Combining data from multiple sources to model the same parameter

Hi,
My question is not just related to Stan; it is also a statistical problem that I don’t fully understand, but I know that often some you modelers who are much more talented than me often write up detailed examples of modeling procedures and provide accompanying code in Stan (example). These examples have helped me out a lot, and I’m hoping that someone is interested in taking on this problem in a similar manner.
My problem is that I have two different datasets that provide information about a response variable, and I have no reason to believe that either dataset is better than the other (at least not in all instances). Here is a paper that deals with this issue.
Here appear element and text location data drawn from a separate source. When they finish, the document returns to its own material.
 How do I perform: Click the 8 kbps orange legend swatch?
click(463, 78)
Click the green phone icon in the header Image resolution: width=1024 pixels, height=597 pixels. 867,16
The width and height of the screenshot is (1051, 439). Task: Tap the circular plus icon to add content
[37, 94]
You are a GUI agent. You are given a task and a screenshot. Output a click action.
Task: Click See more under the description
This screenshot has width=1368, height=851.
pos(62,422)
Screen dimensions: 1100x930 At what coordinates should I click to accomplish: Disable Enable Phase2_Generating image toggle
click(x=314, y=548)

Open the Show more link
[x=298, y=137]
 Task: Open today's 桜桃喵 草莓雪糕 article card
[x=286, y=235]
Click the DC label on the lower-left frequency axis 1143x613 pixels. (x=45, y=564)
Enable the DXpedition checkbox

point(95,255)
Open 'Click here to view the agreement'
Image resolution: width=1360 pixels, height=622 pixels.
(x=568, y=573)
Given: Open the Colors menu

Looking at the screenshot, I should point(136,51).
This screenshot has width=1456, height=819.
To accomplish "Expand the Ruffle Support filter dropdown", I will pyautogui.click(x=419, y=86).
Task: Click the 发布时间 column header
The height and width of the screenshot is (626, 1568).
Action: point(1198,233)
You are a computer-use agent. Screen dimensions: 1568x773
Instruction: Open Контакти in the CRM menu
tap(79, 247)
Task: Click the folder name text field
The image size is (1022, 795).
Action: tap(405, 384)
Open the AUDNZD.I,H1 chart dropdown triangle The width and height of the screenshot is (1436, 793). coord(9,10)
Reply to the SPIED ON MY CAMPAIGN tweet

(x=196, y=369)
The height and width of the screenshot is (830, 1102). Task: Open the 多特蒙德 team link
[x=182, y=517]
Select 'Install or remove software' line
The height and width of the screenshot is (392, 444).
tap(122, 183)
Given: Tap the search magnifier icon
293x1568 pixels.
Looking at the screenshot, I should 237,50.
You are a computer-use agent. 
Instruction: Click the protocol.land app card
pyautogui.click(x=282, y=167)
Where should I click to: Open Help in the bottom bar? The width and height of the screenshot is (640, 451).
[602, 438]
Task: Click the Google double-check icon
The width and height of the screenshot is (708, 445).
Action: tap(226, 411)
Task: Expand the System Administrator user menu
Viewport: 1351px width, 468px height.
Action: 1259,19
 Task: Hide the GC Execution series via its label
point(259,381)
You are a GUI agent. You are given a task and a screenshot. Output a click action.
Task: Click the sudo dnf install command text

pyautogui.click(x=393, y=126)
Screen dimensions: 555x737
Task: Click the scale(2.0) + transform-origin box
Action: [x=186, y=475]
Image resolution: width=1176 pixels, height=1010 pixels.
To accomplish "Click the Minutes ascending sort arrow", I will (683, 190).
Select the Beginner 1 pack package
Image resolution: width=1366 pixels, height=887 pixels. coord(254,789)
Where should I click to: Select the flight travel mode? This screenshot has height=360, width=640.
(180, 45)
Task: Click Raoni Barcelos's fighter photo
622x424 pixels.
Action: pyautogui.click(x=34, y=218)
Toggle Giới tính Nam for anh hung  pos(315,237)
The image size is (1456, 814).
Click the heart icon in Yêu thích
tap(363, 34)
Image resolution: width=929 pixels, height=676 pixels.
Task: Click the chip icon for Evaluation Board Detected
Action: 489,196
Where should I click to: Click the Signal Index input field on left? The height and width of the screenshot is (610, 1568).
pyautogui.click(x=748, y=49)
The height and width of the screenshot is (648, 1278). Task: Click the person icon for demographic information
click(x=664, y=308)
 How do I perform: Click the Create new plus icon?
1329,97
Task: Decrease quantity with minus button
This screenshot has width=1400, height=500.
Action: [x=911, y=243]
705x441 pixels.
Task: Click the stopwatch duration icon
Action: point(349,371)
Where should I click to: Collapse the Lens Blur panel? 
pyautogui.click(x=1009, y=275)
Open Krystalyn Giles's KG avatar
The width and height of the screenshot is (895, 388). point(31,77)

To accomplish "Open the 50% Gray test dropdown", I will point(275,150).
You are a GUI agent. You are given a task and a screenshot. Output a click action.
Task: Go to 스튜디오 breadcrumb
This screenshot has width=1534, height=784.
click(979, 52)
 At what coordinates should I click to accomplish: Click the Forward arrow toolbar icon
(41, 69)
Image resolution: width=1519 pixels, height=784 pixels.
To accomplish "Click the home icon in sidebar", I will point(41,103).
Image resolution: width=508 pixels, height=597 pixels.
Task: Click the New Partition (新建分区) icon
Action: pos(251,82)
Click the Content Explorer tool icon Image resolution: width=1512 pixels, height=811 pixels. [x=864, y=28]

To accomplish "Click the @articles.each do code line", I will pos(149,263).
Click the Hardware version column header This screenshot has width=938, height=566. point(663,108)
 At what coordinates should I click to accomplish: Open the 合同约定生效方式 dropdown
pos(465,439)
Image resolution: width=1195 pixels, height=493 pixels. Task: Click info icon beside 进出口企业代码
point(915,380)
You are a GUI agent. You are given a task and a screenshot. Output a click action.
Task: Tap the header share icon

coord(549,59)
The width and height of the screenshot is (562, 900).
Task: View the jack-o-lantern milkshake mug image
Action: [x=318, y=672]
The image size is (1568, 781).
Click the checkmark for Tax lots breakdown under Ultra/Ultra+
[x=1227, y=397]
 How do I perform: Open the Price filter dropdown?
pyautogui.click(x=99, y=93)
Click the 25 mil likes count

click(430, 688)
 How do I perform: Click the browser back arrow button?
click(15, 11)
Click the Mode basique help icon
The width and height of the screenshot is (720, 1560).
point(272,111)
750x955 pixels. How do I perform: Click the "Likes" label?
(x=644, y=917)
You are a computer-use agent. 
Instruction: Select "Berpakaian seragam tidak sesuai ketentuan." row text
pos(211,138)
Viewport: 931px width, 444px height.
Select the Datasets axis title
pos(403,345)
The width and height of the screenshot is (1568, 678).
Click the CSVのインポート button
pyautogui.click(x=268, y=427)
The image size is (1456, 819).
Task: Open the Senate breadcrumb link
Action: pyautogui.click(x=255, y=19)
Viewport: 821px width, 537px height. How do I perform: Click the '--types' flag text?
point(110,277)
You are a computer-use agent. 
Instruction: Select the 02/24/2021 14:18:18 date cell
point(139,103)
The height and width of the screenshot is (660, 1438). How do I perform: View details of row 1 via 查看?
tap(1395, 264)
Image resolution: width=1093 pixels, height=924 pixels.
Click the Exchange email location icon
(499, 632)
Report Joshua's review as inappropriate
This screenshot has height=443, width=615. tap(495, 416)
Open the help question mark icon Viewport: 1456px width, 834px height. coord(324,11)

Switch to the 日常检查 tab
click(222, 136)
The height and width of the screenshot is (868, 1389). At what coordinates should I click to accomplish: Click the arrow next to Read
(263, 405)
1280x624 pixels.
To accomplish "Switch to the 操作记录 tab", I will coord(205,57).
They outline a modeling procedure for dealing with multiple data sources, but if you look at the section METHODS: Shared model, they define their latent Z parameter using two different data sources (two different Y values). It seems to me like there is an identifiability issue here, but I have not found many other relevant examples of combining data sources to evaluate the same latent variable in the literature.
If anyone has the desire to write this up as a modeling/Stan example I would greatly appreciate it. I’m sure that others have a similar issue and they would appreciate this as well.
Thank you,
Mikey

1 Like

This is both fine and often a good idea, especially if the two measurements differ in their ability to inform different parameter estimates. If the two datasets are somehow interdependent you might need to model but that doesn’t sound like your situation.